### Collected data
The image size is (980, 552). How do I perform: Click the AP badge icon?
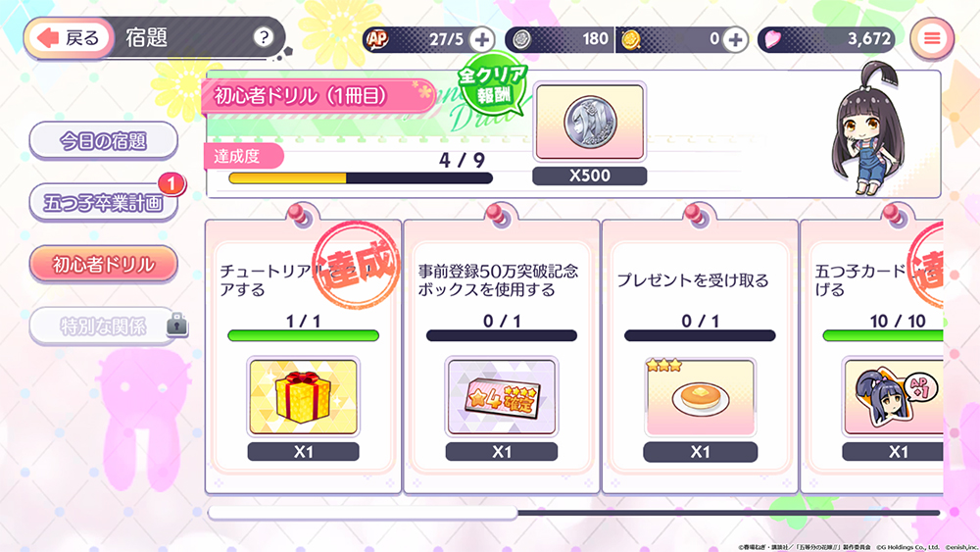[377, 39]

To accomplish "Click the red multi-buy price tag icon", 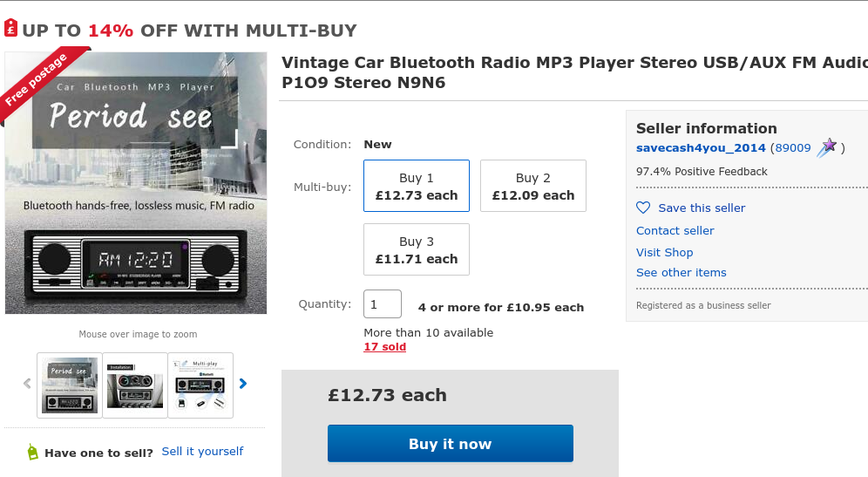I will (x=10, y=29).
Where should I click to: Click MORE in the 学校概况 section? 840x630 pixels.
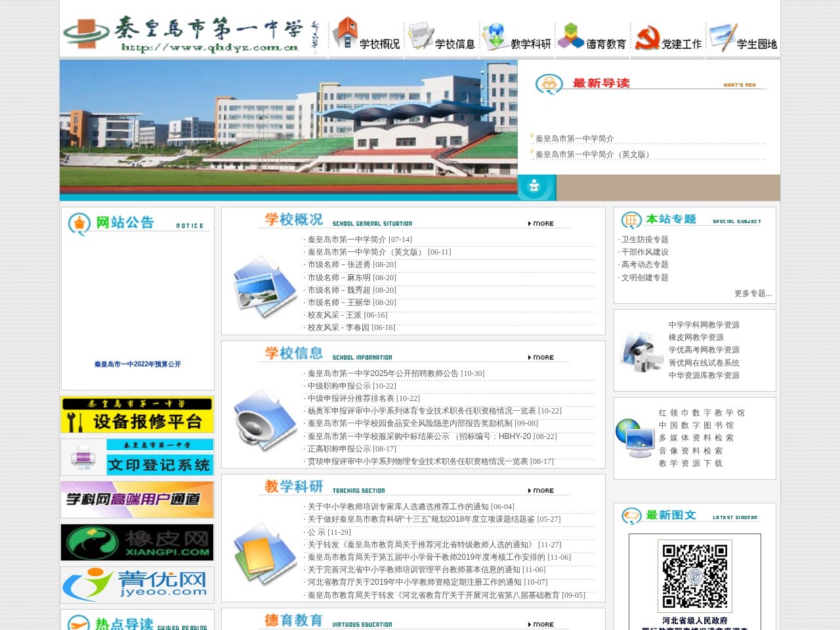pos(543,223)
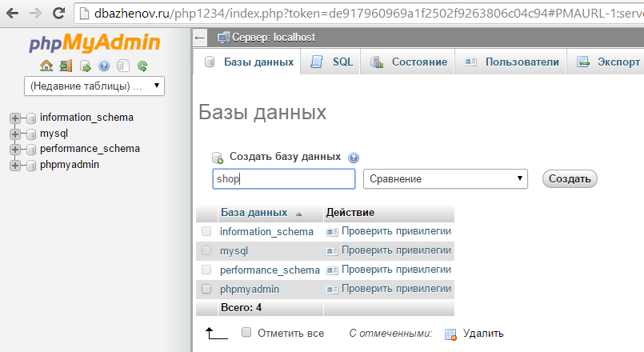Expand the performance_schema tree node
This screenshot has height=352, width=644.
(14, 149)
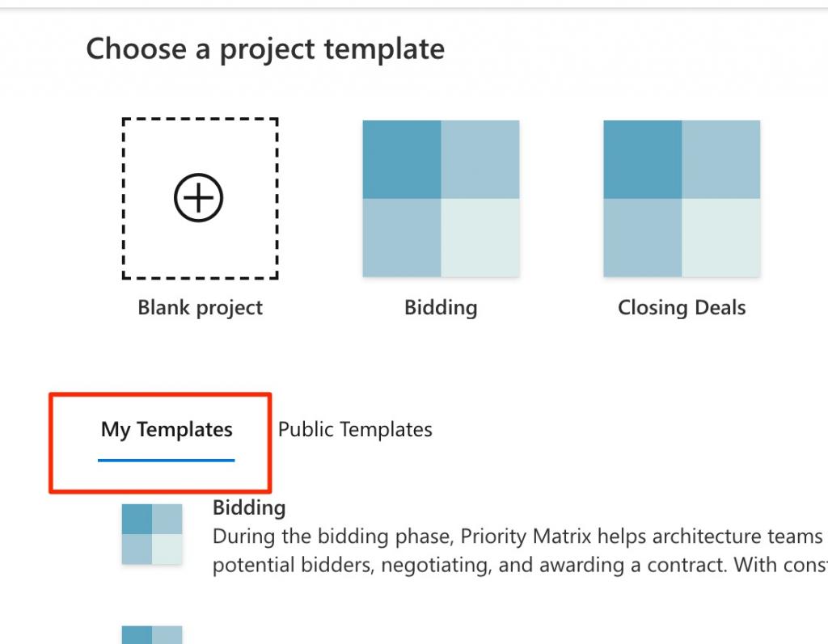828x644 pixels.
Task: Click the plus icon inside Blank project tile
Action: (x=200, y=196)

### WHAT YOU ARE ASKED TO DO
The required answer is every line from the one containing "Where should I" through the last line of the entries, restated word for word and with no pictures.

### TASK OUTPUT
Where should I click to: Click MORE in the 学校概况 section? 840x630 pixels.
pos(543,223)
Expand the performance_schema tree node
This screenshot has height=352, width=644.
(14, 149)
828x644 pixels.
Task: Click the plus icon inside Blank project tile
Action: (x=200, y=196)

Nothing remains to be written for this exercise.